Mendengarnya ibu jadi tersenyum. Campuran geli dan haru. “Hanan kan belum jadi dokter, jadi wajar saja kalau belum bisa menyembuhkan adik.”

“Tapi buktinya ibu bisa merawat adik. Harusnya ibu yang pantas jadi dokter.”

Kepala Ibu manggut-manggut. Ia akhirnya paham akan kegundahan Hanan.

“Ibu tahu kok, apa yang bisa Hanan lakukan.”

Beberapa detik Hanan bergeming sebelum akhirnya menatap Ibu dengan raut wajah bingung sekaligus penuh harap. Katanya,

“Benarkah, Bu? Memangnya Hanan bisa apa?”

Sambil tersenyum ibu berkata, “Supaya bisa mencapai cita-cita, yang harus Hanan lakukan mulai dari sekarang adalah belajar dengan rajin.”

Mendengar jawaban itu, Hanan kembali lesu. Ia paham, untuk bisa menggapai cita-cita, haruslah tekun belajar. Namun dalam pikiran Hanan, tetap saja ia merasa tak berguna. Walaupun ia sekarang rajin belajar, tetap saja ia tidak bisa membantu adiknya yang sedang sakit.

Ternyata, ibu belum selesai sampai disitu.

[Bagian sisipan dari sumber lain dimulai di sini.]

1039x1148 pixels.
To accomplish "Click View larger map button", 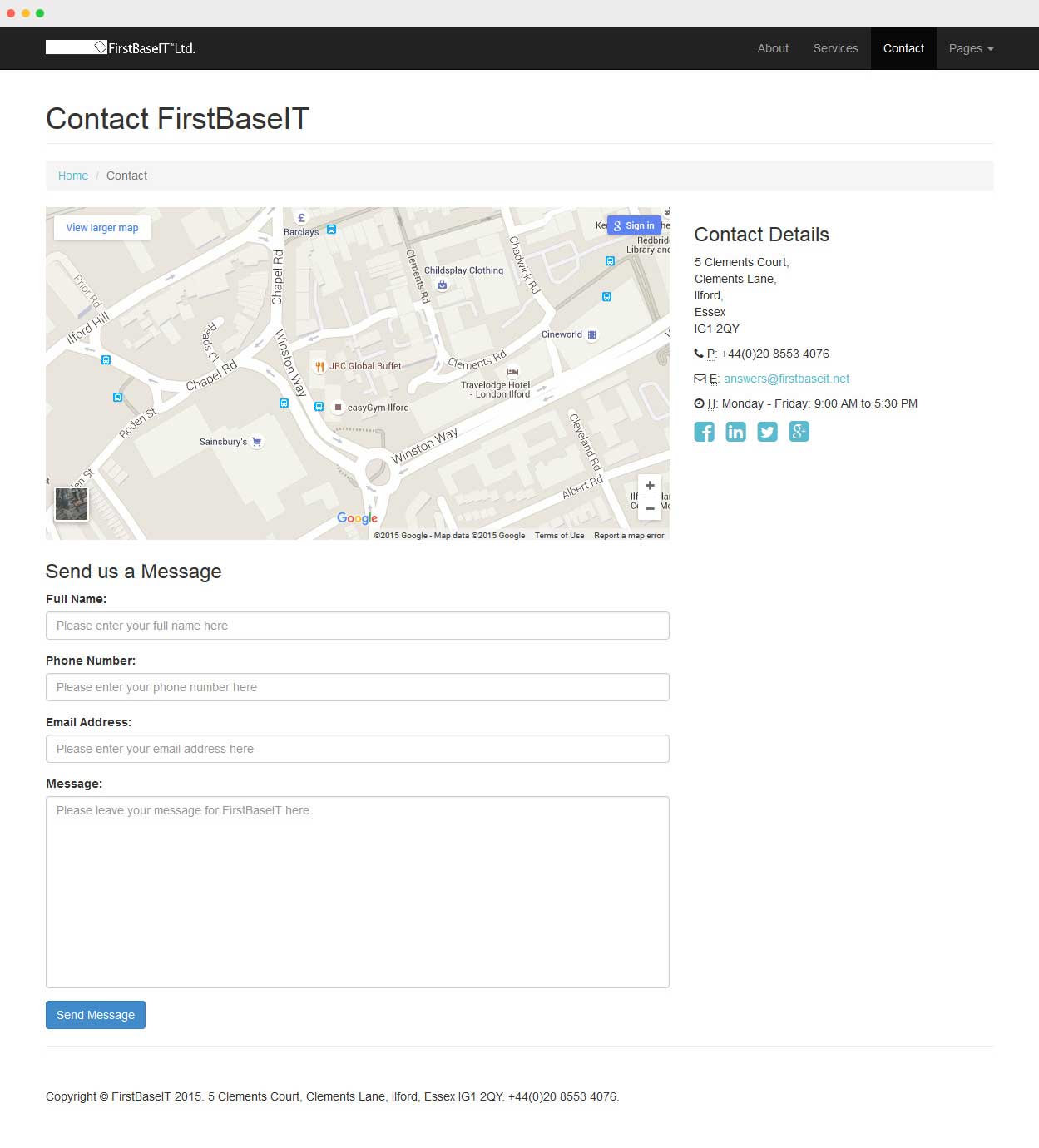I will [x=102, y=228].
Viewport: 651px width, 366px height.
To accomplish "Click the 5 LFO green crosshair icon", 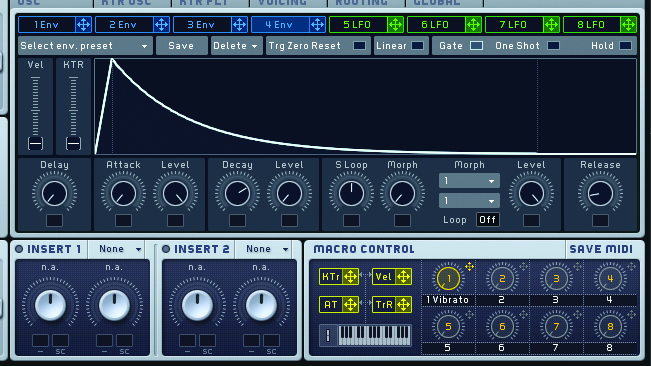I will 395,25.
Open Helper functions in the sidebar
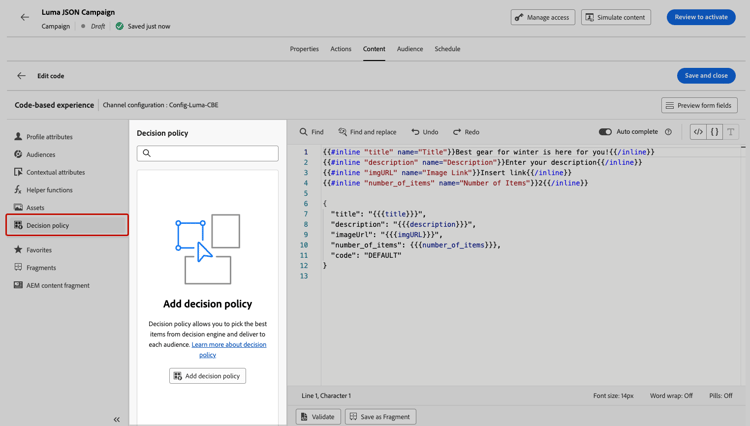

“Karena Hanan belum jadi dokter, tentu saja bukan tugas Hanan buat nyembuhin adik. Ibu merawat adik juga, dengan anjuran dokter. Jadi, kalau Hanan ingin membatu adik yang sedang sakit, Hanan bisa kok. Kalau ibu caranya dengan menggendong adik, memberinya obat. Kalau Hanan, caranya bantu menjemur pakaian adik. Atau mengambilkan obat adik di lemari. Mengambilkan air buat adik di dapur. Banyak kok.

“Sama kalau kita ingin membatu orang yang terkena musibah banjir. Bantuan yang kita berikan bisa beragam. Mulai dari bantuan makanan, air bersih, pakaian bersih, obat-obatan. Dan yang juga sangat penting, Hanan bisa bantu dengan doa.”

“Doa?” tanya Hanan.

Ibu mengangguk membenarkan. “Hanan bisa bantu adik, dengan berdoa supaya adik bisa segera pulih kembali. Apa Hanan sudah mendoakan adik?”

Hanan menggeleng malu-malu.

Dengan lembut ibu memeluk Hanan seraya berkata, “Yuk, kita berdoa buat kesembuhan adik.”

Mata Hanan berbinar-binar menatap ibu. Ia tersenyum sambil mengangguk pelan.